The nursing process is constantly changing, so be sure to keep on top of how to be the best nurse possible. The basic process, however, remains the same. An interesting titbit that you likely will not have to memorize (wink, wink) is that the nursing process was defined by the Catholic University of America in 1967.
The nursing process surrounds patient information, actual and potential health-related issues, planning to resolve or intervene said problems, using the plan you’ve created, evaluating its effectiveness, and adapting the plan as needed.
Allow me to introduce an initialism that will surely drive you insane shortly: ADPIE.
- Assessment (collect history, signs, symptoms, etc.)
- Diagnosis (of existing or potential issues)
- Planning (for prevention or treatment)
- Implementation (Use your plan!)
- Evaluation (Important! Evaluate how the plan is working. Change as needed.)
This step consists of two main sources of data: Subjective and objective.

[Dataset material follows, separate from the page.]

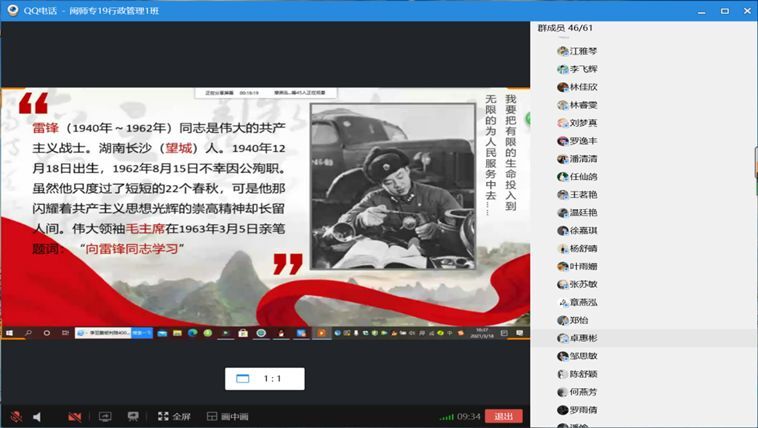This screenshot has width=758, height=428.
Task: Enter full screen with 全屏
Action: tap(173, 416)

Subjective… What the patient informs you of is subjective. It is information you cannot quantify. You can’t see it, smell it, taste it (ew), feel it, or measure it in any way. Subjective data mainly includes verbal history, symptoms, and perhaps history or information given to you by family members. A good example is “I have a burning pain in my right big toe.” You can’t see the pain, but you have the subjective data now given to you by your patient or client.
You can gather subjective information through interviews. Get your patient’s history. Name, phone number, marital status, address, history of ailments, occupation, alcohol or tobacco use, environmental history (worked with chemicals? Lived near radiation? Areas of pollution?), History of family health (cancers, diseases, etc.), reason for visit today or main health concern.
Objective… data includes things you can witness. They are observable and tend to be things you can measure, such as the length of a wound. Its colour, shape, odour, drainage/exudate characteristics, length, and so forth.
You can obtain objective information by doing a physical assessment, using your patient as your guide. A head-to-toe assessment is usually used, or a review of systems. This will come later in your nursing education.
It is our duty to record all objective and subjective information.
These are “nursing diagnosis,” so we are not giving them actual diagnosis like a doctor or nurse practitioner would be able to do. This is not within our scope.
In this step of the nursing process, we are stating “risk of” whatever our concern is and then applying it to the potential cause, or… “related to.”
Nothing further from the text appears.